### Task instructions
[A] Decide whether each statement agrees with the bacterial foraging passage, answering yes or no and quoting the text's deciding words exactly. (i) Passino proposed the BFO algorithm in 2002. (ii) Borderline-SMOTE and Tomek link are the methods used to classify the imbalanced data. (iii) Section 2 of the paper presents the experimental results.
[B] According to the bacterial foraging passage, what is introduced into the replication parent in the improved replication operation?
[C] Reproduce word for word the part of the bacterial foraging passage that begins at the words "This paper is" and stops after "conclusion is given.".

Reading passage START

The bacterial foraging optimization (BFO) algorithm is a bionic intelligent algorithm which was proposed by Passino in 2002 according to Escherichia coli in the human intestine [36,37]. The bacterial foraging chemotaxis process makes its local search ability stronger, but the global search ability of bacteria foraging can only be achieved by elimination and dispersal, and the global search ability is not strong enough to be limited by elimination and dispersal probability; thus it easily to falls into a local search optimal problem. In this paper, the incorporation of particle swarm optimization into an improved bacterial foraging optimization algorithm applied to the classification of imbalanced data is proposed. The borderline synthetic minority oversampling technique (Borderline-SMOTE) and Tomek link are used to pre-process imbalanced data. Thereafter, the proposed algorithm is used to classify imbalanced data.

Because PSO has a strong global search ability, individual effect, and group effect, PSO is incorporated into the improvement of the chemotaxis process of the improved BFO algorithm. The proposed algorithm improves the global searching ability and efficiency through the strong global search ability of PSO. In addition to embedding PSO into the BFO algorithm’s chemotaxis process to improve the BFO algorithm’s vulnerability to local optimization, in the improved replication operation, the crossover operator is introduced into the replication parent to increase the diversity of the population, while retaining the best individual. In the improved elimination and dispersion operation, the population evolution factor $f_{evo}$ is proposed, and (1 − $f_{evo}$) is introduced to replace the P_ed in the original BFO algorithm so as to prevent the population from falling into a local optimum and achieving evolution stagnation. The purpose of this study was to improve the classification accuracy of ovarian cancer microarray data and to improve the practicability and accuracy of doctors’ judgment of ovarian cancer microarray data.

This paper is organized as follows: Section 2 reviews PSO and BFO. Section 3 shows the proposed algorithms. Section 4 presents the experimental results and discussion. This section also describes an in-depth comparison of the proposed algorithm with other methods. Finally, a conclusion is given.

2. A Brief Description of Bacterial Foraging Optimization and Particle Swarm Optimization

In this paper, the bacterial foraging optimization algorithm is improved. Firstly, PSO is incorporated into the BFO chemotaxis process to improve the chemotaxis process. For this reason, this section introduces the basic concepts of bacterial foraging optimization and particle swarm optimization.

Reading passage END
Entries shown START

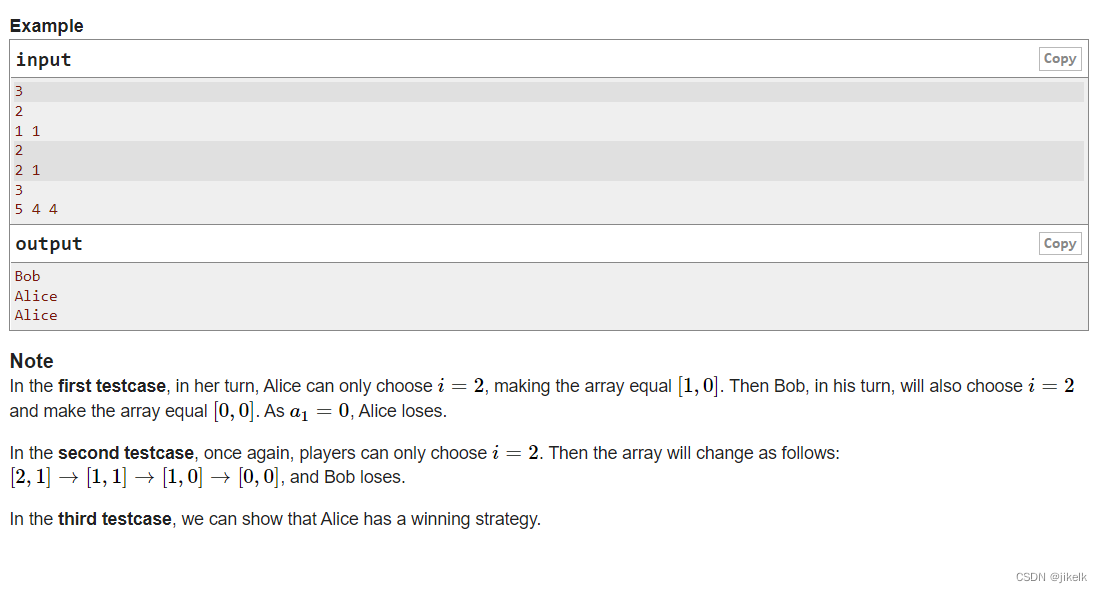Screen dimensions: 1102x593
Task: Click the bold 'second testcase' text
Action: pos(126,453)
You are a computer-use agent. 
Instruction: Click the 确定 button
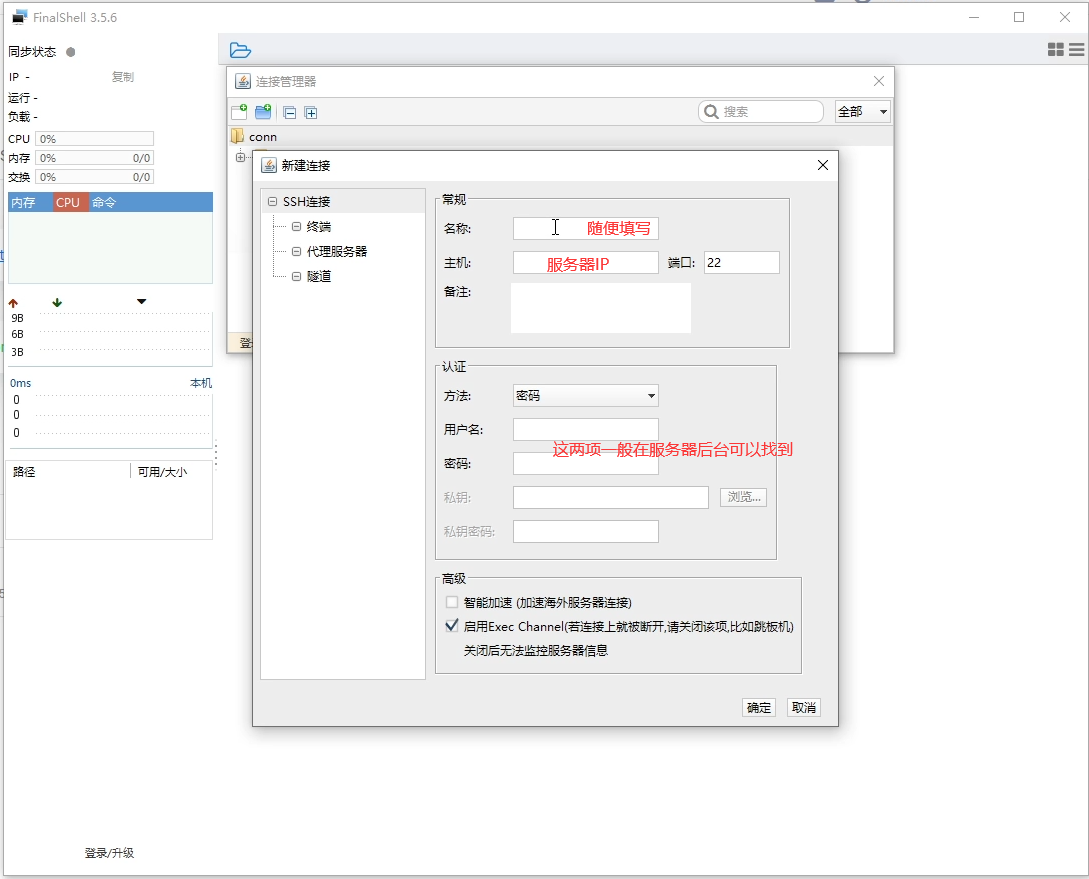(759, 708)
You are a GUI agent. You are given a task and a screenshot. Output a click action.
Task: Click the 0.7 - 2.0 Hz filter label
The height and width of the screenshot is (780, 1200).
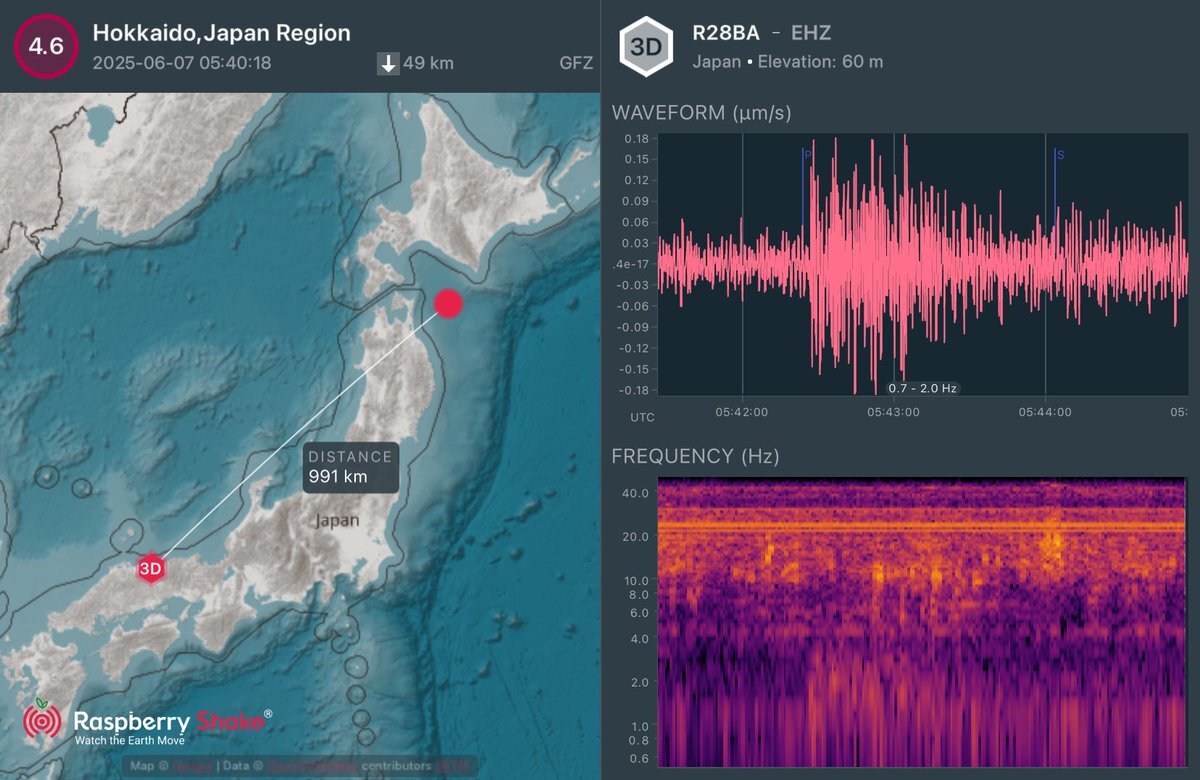pyautogui.click(x=923, y=388)
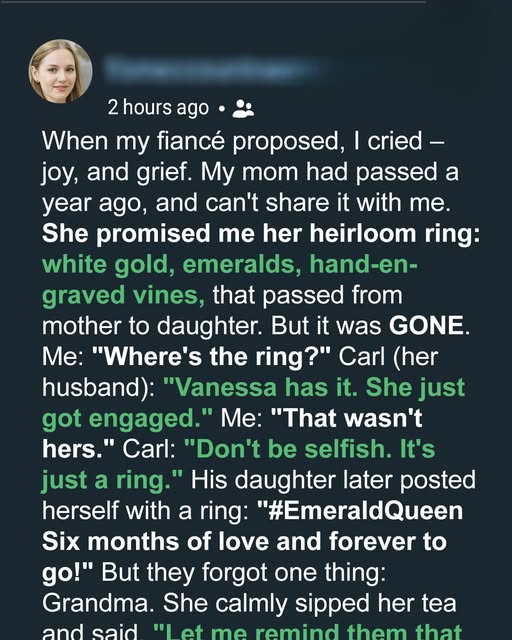The image size is (512, 640).
Task: Click the bold word GONE
Action: pyautogui.click(x=426, y=325)
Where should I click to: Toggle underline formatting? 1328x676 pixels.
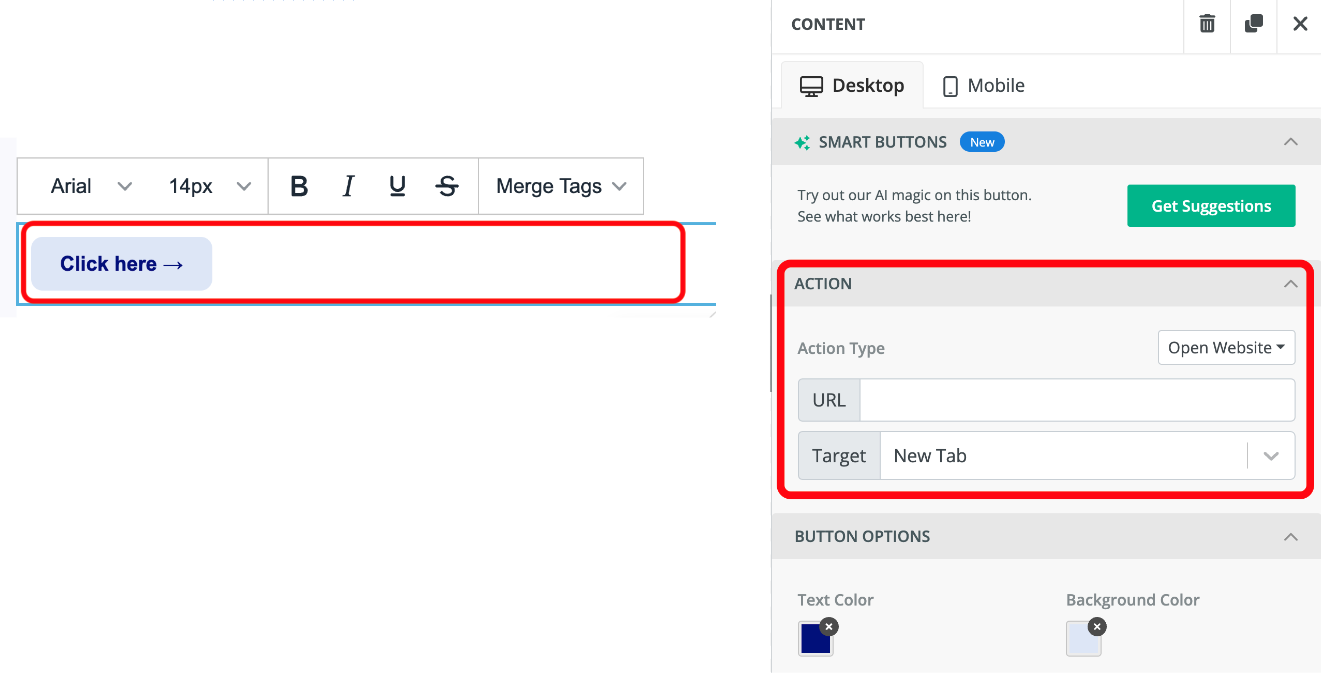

Entries shown END

### Answer list
[A]
(i) Yes: "proposed by Passino in 2002"
(ii) No: "The borderline synthetic minority oversampling technique (Borderline-SMOTE) and Tomek link are used to pre-process imbalanced data."
(iii) No: "Section 4 presents the experimental results and discussion."

[B] The crossover operator is introduced into the replication parent.

[C]
This paper is organized as follows: Section 2 reviews PSO and BFO. Section 3 shows the proposed algorithms. Section 4 presents the experimental results and discussion. This section also describes an in-depth comparison of the proposed algorithm with other methods. Finally, a conclusion is given.